Items listed in a dataset
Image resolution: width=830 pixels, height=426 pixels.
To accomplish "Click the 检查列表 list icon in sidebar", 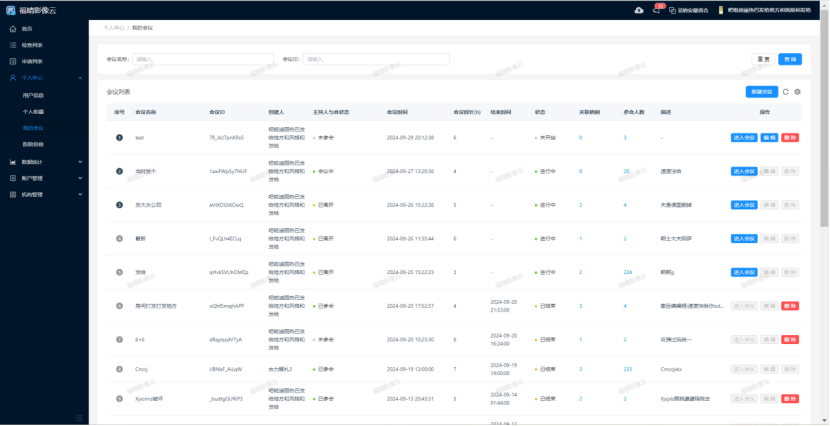I will click(12, 45).
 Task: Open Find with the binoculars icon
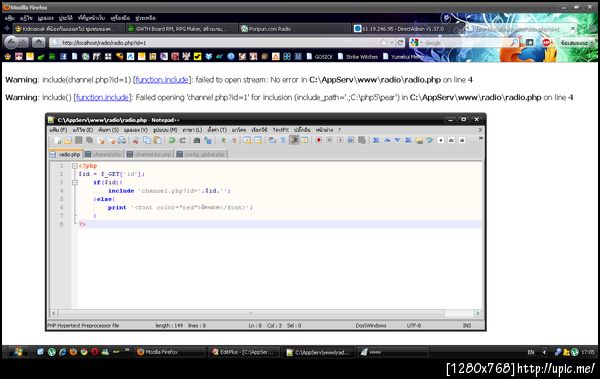tap(197, 140)
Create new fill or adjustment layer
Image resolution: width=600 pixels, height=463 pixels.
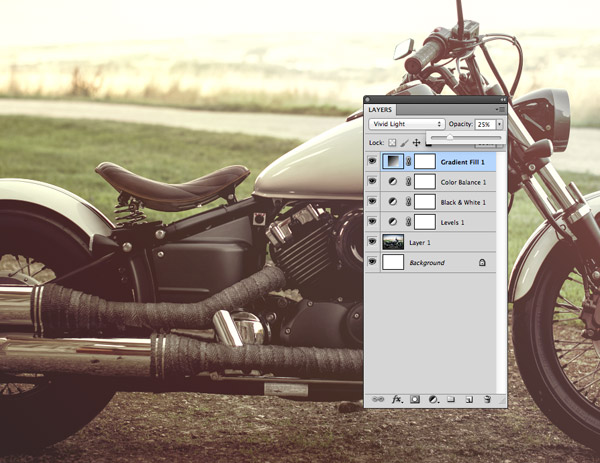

**WHAT TO DO**
Report the number of lines in the entries above that include the string "resolution". Give nothing but the number.

**RESULT OF THE TASK**
2